Leitura completa:  O silêncio social e jurídico na violência afetiva contra os homens 
(https://canalcienciascriminais.jusbrasil...-os-homens)








- Uma mulher pode bater em um homem. Pode dar chilique, espancar e deixar marcas no corpo. Tudo bem, sem problemas. Se alguém assistir dará muitas risadas; 
  Se o homem usar um pouco de força para se defender, acabar segurando ou empurrando de um jeito mais firme, ele está encrencado. A delegacia da mulher vai acabar com ele. (fora os cavaleiros brancos ao redor que podem espancá-lo)

- A palavra da mulher é suficiente para impôr uma medida protetiva ou até prender um homem. Não é necessário provas, basta a dama dizer que o homem cometeu alguma agressão ou assédio, e pronto.
  O contrário não é verdadeiro. A palavra do homem judicialmente não vale nada. É necessário um conjunto de provas muito boas.

- Guarda do filho após separação. A mulher vai ganhar! Estão sendo divulgadas cada vez mais histórias de homens que querem cuidar dos filhos, a mulher é uma vadia desequilibrada com comportamentos imorais até com as crianças, mas ela ganha só pelo interesse na pensão. (conheço uma história que o pai só conseguiu ganhar pois a ex-sogra foi ao juiz dizer que a filha dela não vale nada, deu muitos exemplos, e a criança merecia ficar com o pai)

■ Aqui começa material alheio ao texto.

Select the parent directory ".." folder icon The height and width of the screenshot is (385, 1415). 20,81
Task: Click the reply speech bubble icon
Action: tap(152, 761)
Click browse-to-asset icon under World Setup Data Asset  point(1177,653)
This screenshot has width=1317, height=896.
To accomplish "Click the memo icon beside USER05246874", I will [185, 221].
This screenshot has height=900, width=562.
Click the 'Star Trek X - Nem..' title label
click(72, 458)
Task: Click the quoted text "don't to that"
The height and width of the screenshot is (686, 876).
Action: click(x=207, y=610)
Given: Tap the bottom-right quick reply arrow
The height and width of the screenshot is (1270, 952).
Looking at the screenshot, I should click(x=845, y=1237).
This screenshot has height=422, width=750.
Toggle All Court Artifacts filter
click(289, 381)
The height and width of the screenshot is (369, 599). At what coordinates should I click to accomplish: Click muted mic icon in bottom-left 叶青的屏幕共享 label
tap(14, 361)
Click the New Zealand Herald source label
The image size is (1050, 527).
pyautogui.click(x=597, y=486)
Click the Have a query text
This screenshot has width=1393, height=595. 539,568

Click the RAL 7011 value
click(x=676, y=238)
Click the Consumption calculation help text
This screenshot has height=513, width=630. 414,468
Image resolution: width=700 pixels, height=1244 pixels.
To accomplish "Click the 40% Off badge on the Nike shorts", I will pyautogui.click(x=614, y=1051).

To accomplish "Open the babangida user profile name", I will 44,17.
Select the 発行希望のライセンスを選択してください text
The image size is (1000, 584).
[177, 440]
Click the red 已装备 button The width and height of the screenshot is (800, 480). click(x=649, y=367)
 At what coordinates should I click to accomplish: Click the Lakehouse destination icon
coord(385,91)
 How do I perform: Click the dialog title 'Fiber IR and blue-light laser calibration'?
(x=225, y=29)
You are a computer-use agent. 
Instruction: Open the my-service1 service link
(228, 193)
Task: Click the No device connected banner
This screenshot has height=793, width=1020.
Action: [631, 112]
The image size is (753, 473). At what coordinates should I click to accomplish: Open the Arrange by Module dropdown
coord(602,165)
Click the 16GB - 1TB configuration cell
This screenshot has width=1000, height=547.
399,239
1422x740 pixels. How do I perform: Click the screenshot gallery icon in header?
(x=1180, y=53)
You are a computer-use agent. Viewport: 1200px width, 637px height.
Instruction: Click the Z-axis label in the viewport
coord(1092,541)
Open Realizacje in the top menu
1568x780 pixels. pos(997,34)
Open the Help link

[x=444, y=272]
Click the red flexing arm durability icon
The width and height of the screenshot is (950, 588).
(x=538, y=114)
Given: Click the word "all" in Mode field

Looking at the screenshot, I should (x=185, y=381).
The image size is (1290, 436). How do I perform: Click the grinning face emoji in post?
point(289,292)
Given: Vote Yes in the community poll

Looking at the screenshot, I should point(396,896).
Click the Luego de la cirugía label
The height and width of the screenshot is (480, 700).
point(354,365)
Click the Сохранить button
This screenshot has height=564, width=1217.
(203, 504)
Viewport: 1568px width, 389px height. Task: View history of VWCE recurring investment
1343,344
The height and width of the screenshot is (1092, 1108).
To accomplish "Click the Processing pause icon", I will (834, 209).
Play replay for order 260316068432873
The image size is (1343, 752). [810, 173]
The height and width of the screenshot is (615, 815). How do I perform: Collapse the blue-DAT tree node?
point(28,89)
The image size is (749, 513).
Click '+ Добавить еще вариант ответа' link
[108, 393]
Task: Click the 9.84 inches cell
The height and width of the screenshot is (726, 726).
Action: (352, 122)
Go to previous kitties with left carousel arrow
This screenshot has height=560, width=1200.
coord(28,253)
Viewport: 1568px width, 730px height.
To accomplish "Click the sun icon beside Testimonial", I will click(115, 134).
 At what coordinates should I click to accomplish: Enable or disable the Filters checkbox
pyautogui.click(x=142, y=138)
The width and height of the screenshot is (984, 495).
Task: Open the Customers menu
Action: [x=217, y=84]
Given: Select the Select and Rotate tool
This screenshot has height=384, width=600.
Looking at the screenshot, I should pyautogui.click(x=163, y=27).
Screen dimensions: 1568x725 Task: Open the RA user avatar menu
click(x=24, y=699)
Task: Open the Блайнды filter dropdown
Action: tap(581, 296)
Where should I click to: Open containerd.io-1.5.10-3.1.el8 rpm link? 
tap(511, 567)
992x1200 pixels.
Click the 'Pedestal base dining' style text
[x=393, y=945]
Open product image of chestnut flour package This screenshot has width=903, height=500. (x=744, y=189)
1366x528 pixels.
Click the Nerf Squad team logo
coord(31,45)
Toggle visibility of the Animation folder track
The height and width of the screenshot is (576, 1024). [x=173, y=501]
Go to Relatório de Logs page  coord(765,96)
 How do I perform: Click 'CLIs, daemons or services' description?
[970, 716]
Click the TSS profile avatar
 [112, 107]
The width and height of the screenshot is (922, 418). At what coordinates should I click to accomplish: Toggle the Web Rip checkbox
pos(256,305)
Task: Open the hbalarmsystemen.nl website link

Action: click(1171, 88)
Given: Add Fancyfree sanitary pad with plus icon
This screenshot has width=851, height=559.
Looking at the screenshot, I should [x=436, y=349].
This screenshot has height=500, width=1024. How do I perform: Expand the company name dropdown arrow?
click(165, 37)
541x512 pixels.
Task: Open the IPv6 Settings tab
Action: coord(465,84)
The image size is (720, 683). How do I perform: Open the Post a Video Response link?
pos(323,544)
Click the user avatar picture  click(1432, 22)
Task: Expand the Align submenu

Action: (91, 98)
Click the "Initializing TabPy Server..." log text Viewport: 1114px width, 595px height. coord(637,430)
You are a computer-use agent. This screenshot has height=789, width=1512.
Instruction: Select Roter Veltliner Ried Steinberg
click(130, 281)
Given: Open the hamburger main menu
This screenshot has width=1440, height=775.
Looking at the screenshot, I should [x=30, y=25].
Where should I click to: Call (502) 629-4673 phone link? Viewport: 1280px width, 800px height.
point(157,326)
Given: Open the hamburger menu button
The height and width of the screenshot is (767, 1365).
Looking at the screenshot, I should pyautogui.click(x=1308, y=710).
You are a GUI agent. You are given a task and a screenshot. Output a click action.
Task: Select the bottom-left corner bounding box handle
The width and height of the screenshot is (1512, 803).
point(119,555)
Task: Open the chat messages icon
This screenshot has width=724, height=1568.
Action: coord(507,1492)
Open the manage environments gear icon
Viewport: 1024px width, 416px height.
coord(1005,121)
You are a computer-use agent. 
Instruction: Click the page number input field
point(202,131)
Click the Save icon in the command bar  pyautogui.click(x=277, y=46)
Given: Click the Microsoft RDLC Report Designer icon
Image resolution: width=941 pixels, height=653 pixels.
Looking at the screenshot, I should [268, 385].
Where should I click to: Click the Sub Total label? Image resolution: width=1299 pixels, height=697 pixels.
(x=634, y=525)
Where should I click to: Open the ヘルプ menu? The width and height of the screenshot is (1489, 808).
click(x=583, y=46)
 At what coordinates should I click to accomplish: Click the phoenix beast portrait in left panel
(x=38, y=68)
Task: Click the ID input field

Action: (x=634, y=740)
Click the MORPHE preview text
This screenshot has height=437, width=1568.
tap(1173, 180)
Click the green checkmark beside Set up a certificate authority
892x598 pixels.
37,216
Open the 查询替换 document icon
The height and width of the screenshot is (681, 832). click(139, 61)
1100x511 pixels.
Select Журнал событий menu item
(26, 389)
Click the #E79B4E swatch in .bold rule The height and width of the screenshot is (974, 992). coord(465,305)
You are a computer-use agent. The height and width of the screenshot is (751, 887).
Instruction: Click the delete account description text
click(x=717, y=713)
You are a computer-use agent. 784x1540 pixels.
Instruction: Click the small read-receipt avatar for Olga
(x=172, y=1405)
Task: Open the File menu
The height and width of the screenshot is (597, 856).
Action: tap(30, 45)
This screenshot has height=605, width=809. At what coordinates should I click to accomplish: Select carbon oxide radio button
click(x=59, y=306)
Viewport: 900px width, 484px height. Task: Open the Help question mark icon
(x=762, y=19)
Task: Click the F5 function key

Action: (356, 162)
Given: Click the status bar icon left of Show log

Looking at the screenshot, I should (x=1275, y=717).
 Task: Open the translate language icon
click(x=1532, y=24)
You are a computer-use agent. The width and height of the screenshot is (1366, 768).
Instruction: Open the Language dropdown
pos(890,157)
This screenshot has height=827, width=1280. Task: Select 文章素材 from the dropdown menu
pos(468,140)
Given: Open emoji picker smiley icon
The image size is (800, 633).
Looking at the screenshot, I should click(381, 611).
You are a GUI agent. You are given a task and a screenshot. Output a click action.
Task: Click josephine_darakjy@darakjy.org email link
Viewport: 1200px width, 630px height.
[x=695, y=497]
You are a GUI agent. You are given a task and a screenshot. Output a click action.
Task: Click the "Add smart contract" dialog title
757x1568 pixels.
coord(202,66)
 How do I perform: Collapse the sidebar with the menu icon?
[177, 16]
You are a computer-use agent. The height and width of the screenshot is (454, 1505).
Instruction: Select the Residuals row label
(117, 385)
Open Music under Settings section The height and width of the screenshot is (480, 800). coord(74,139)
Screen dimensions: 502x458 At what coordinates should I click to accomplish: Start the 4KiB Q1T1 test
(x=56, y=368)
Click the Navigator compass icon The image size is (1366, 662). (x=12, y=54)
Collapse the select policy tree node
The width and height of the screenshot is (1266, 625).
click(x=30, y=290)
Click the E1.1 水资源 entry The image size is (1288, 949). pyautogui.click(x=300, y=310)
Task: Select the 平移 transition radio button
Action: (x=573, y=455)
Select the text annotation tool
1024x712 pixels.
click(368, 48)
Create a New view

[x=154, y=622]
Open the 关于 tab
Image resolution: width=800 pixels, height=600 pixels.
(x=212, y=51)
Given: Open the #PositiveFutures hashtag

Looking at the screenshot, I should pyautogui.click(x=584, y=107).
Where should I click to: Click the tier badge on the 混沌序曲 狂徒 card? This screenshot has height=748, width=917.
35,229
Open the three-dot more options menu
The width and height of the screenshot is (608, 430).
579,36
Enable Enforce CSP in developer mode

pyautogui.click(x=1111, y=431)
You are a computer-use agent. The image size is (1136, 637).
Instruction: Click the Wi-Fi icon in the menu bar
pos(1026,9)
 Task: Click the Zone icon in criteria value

Eu CANSEI de ver M$ol ser tratada como heroína. Mesmo décadas depois.

A Real:

Abriu as pernas uma ou várias vezes, engravidou de cafas que desapareceram. Continuou tocando a vida com vadiagem e respeito/valores zero. Os filhos não morreram de fome porque a vida foi seguindo, alguém ajudava, ela tinha algum empreguinho, às vezes de algum cafa até rolava um pensãozinha que dava pra comprar arroz, e por aí vai. 

Mas daí a mídia coloca assim:

Uma mãe batalhadora, que se matou pelos seus filhos!!!